Property Division can not be modified: i.e. these provisions always survive.

Absent fraud, there is no basis for further division of property once it has been divided by agreement, pursuant to 208 section 34. see Kirtz v. Kirtz 12 Mass. App. Ct. 141, citing, Maze v. Mihalovich, 7 Mass. App. Ct. 323, Belsky v. Belsky 9 Mass. App. Ct. 852 and others.

Additional Relevant Case law.

A probate judge does not have authority to prevent the survival of an agreement when there are no findings that “the agreement was illegal, unfair, unreasonable, entered into through fraud or coercion.” Id. The parties’ intent is determined by the terms of the entire agreement. Further, it is the Commonwealth’s “established public policy” that the parties’ separation agreement shall survive a divorce decree, unless their agreement expressly states otherwise. Here, in this case, based on the parties’ agreement, it was their intention that it survive the divorce decree as an independent judgment. DeCristofaro v. DeCristofaro, 24 Mass.App.Ct. 231 (1987).

When the separation agreement and the divorce decree are inconsistent as to whether or not the agreement survives, the parties’ intent controls.
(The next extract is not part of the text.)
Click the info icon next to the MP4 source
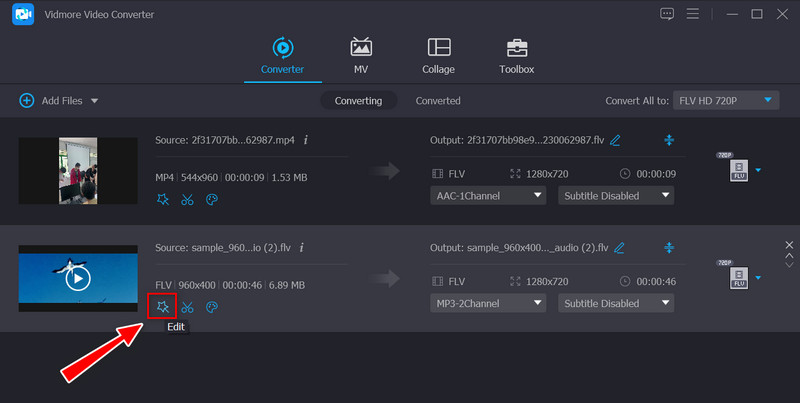Screen dimensions: 800x403 point(305,140)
Moore v. Moore, 389 Mass. 21 (1983). In Moore, the issue was whether the language in the divorce decree dissolved the agreement or whether the parties’ separation agreement stated that it shall survive the divorce decree controlled. Id. The Court held that as stated in the parties’ separation agreement, it was their intent that their separation agreement survive as an independent contract from the divorce decree.

The parties’ separation agreement that survives the judgment of divorce cannot later be found unfair and unreasonable, and thus, unenforceable on a Complaint for Modification for increased alimony and child support. Randall v. Randall, 17 Mass.App.Ct. 24 (1983). In Randall, the parties had signed the agreement voluntarily; had been apprised of all relevant facts, and advised by independent counsel. The record lacks any evidence of fraud, coercion or that the provisions in the agreement are contrary to public policy. As such, “the probate judge erred in refusing specific enforcement of the separation agreement with respect to inter-spousal support and child support” without a finding that the parties’ financial circumstances presented “countervailing equities.” Id. at 32.
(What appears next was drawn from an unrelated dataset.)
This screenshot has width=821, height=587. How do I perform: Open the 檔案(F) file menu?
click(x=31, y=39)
It should be noted that a separation agreement is a contract and a party may seek specific enforcement of its terms even though a probate judge has altered a party’s contractual commitment. A probate judge may reduce an obligor’s support payments, despite the terms of the agreement, to avoid contempt proceedings; however, the probate court does not have the authority to modify the agreement, and altering the obligor’s contractual commitment as stated in the agreement. As such, even though the obligor’s support obligation has been reduced, the obligee may then seek a contract action to recover the full amount owed under the parties’ agreement.) Knox v. Remick, 371 Mass. 433 (1976); Hills v. Shearer, 355 Mass. 405, 408 (1969). Freeman v. Sieve, 323 Mass. 652, 656–657 (1949). Welch v. Chapman, 296 Mass. 487, 488 (1937);see Whitney v. Whitney, 316 Mass. 367, 370 (1944).

A separation agreement can survive as an independent contract as to some aspects of the agreement, and merge as to others. Gottsegen v. Gottsegen 397 Mass. 617,619.